Hi @mlim, this seems to be a problem with the SamToFastq galaxy tool. If you go to Configure Outputs you can change the datatype to fastqsanger:
That said I would recommend using Samtools fastx tool, which let’s you choose how to handle read1, read2 and singletons in your alignment file.
@mvdbeek: This was an older bug that I thought was fixed about 1 ½ years ago. It did get migrated from tools-devteam to tools-iuc since then. https://github.com/galaxyproject/tools-devteam/issues/414
@mlim: What version of the SamToFastq tool are you using in your workflow?
I’ll also rerun a test with the most current version: SamToFastq extract reads and qualities from SAM/BAM dataset and convert to fastq (Galaxy Version 2.18.2.1). Perhaps there was a regression in functionality. The tests will go back into the original test history: https://usegalaxy.org/u/jen/h/test-datatype-sam-to-fastq. If these fail (can reproduce the txt output), I’ll post back with a new issue ticket. This tool is included in a GTN tutorial so it is important for it to work correctly.
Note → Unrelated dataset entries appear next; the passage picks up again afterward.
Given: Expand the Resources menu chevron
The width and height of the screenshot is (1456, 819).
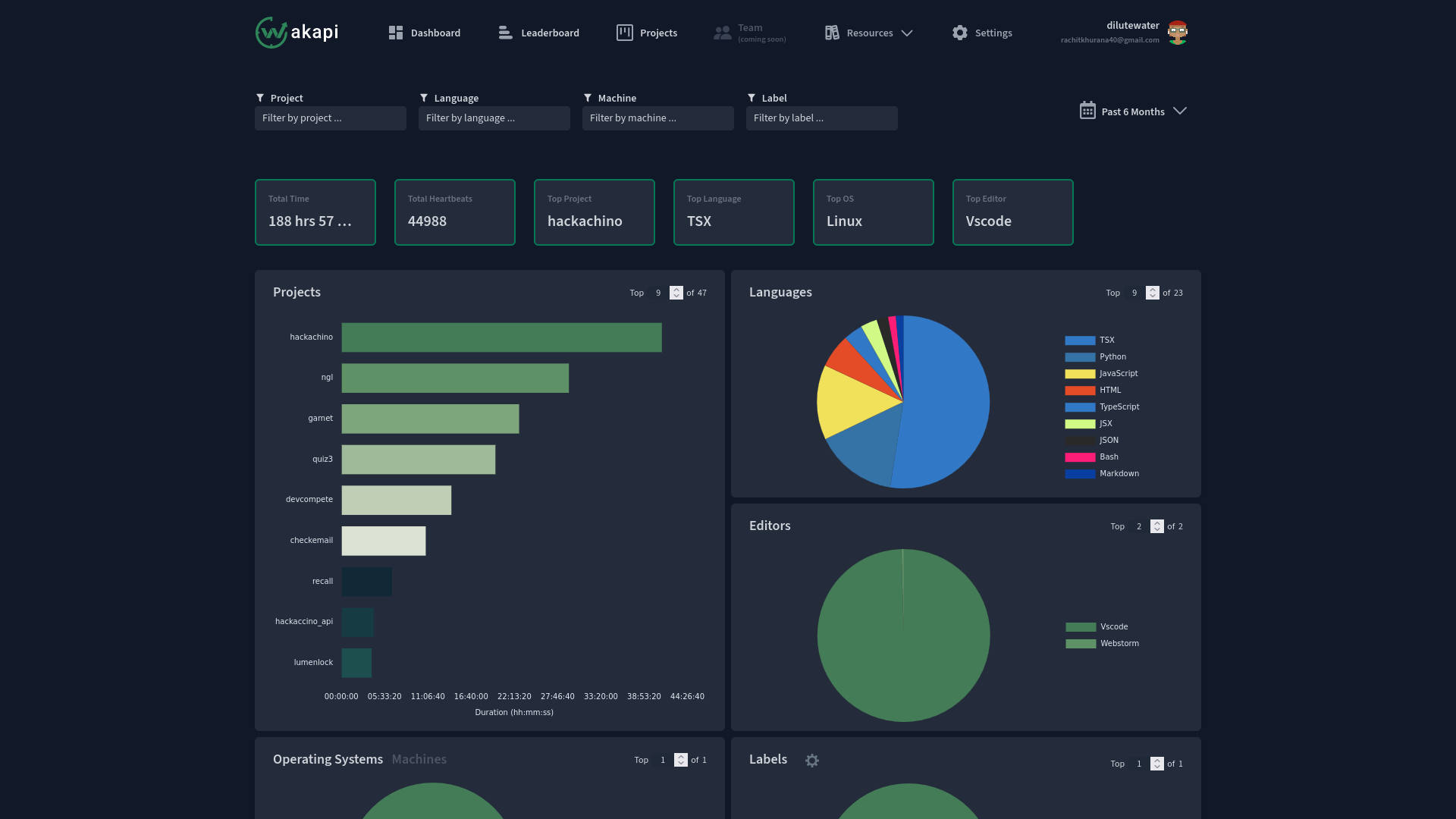Looking at the screenshot, I should 907,33.
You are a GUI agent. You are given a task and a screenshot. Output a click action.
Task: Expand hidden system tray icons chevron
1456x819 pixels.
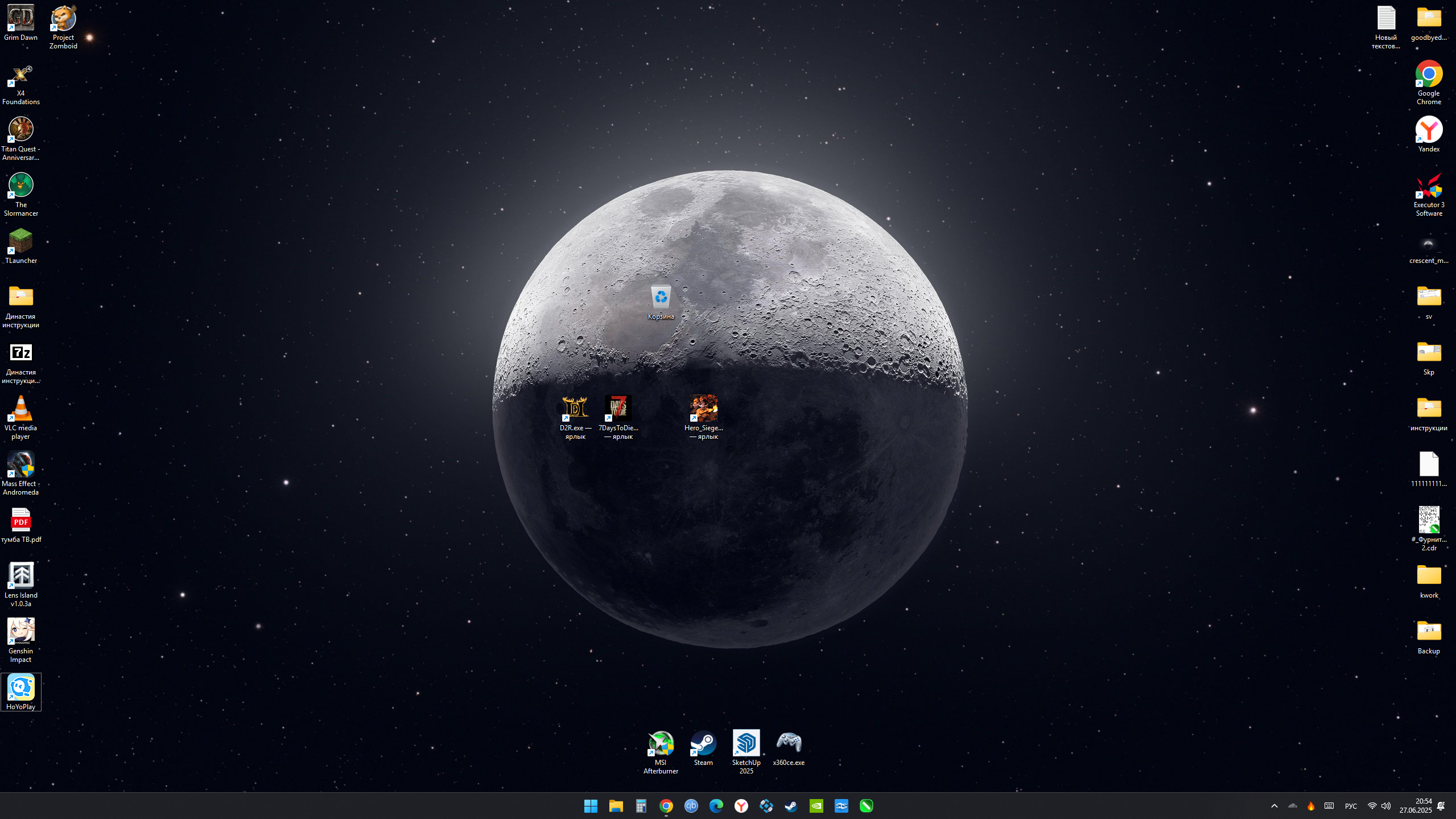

Thanks for reporting the problem!
Update:
The most current versions of the tool are now failing. New ticket for that: https://github.com/galaxyproject/tools-iuc/issues/2747
The output naming was corrected and tested successfully before. However, that tool version and the new versions have some problem. So, keep using the version you are using now and use the post-job action as @mvdbeek suggests, that is the best way to use the tool until the newer versions are fixed (a different problem than the completed txt-not-fastqsanger fix).
Update 2:
This tool is now failing, for all versions, at usegalaxy.org and usegalaxy.eu.
New workaround for End-users
Samtools fastx extract FASTA or FASTQ from alignment files
SAM/BAM on most Galaxy servers.The alternative tool above may be more useful anyway. It has expanded input/output options, including but not limited to: 1) input bam, sam or cram data, coordinate sorted or not, 2) output fasta or fastqsanger (or the appropriate fastq sub-type), 3) output a compressed or uncompressed version of the data, 4) output paired-end reads in different ways (R1 only, R2 only, both R1+R2 in two distinct datasets, or R1+R2 interleaved in a single dataset), and 5) output has the appropriate datatype, assigned directly by the tool. Meaning, there is no need use Configure Output to re-assign the datatype when used in a workflow, and no need to re-assign/re-detect the datatype when used directly in a History.
Allowing Galaxy to assign the datatype will ensure that it is correct and matches the actual content of the user-specified output type. This avoids introducing unintentional mismatched “datatype” metadata problems that can lead to downstream tool errors.